Steam assisted gravity drainage (SAGD) is an oil recovery technique utilized for the production of bitumen. Two horizontal wells are used; low pressure superheated steam is injected into the upper well thereby reducing the insitu oil viscosity and mobilizing the fluid which is produced from a lower well. On occasion wells need to be drilled into or close to existing steam chambers associated with the SAGD wells. When drilling such wells the drilling fluid temperature may become excessively high, endangering personnel at surface, as well as exceeding the borehole stability, bottom hole assembly and/or drilling fluid temperature limits. A thermodynamic model of the drilling circulating process was created to predict the wellbore, mud return and formation temperatures. The model may be used to outline drilling procedures and enable wells penetrating or proximal to the steam chamber to be drilled safely.

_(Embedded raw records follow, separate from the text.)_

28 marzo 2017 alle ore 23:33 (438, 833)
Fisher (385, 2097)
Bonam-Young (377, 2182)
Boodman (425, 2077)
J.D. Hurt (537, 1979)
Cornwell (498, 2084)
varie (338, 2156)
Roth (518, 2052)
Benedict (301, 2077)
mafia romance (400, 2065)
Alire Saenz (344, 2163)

The transient thermodynamic model was created with Landmark’s WellCat™ and calibrated by matching predicted drilling fluid temperatures with actual drilling data obtained during the drilling of several cold wells. The calibrated model was used to predict the formation temperature of several hot wells for which drilling data was available. The model was also used to investigate the drilling fluid and wellbore temperatures during the drilling a generic well. This model may be applied for planning the drilling of future hot SAGD wells to ensure the drilling fluid temperatures are not prohibitively high, to calculate necessary cooling capacity at surface and delineate trip speeds/circulation rates necessary to avoid high temperature fluid being circulated to surface.
For instances in which the formation temperature was known the mud return temperature could be matched to within ±1°C. For the cases in which the formation temperature was being estimated by matching the predicted mud return temperature to the actual drilling data the formation temperature was predicted to approximately ±20°C. Formation temperatures of the wells reviewed range between 7° and 200°C. The generic drilling scenarios which were modeled demonstrate that, depending on the formation temperature and the well depth, it is possible for the mud to return to surface at temperatures approaching and potentially exceeding 100°C resulting in the water component of the mud flashing to steam. When entering a hot wellbore, tripping in slowly as well as circulating during the trip may be required to cool the wellbore and avoid returning excessively high temperature mud to surface.
A small number of SAGD wells have been drilled into steam chambers. The model allows this limited experience to be expanded in a controlled manner. The model may be used for planning of future drilling operations by predicting mud temperatures in a variety of drilling scenarios especially with regard to safety concerns. In addition, the need for employment of mud coolers or specific trip procedures can be evaluated. The approximate accuracy of the simulation software employed is also demonstrated.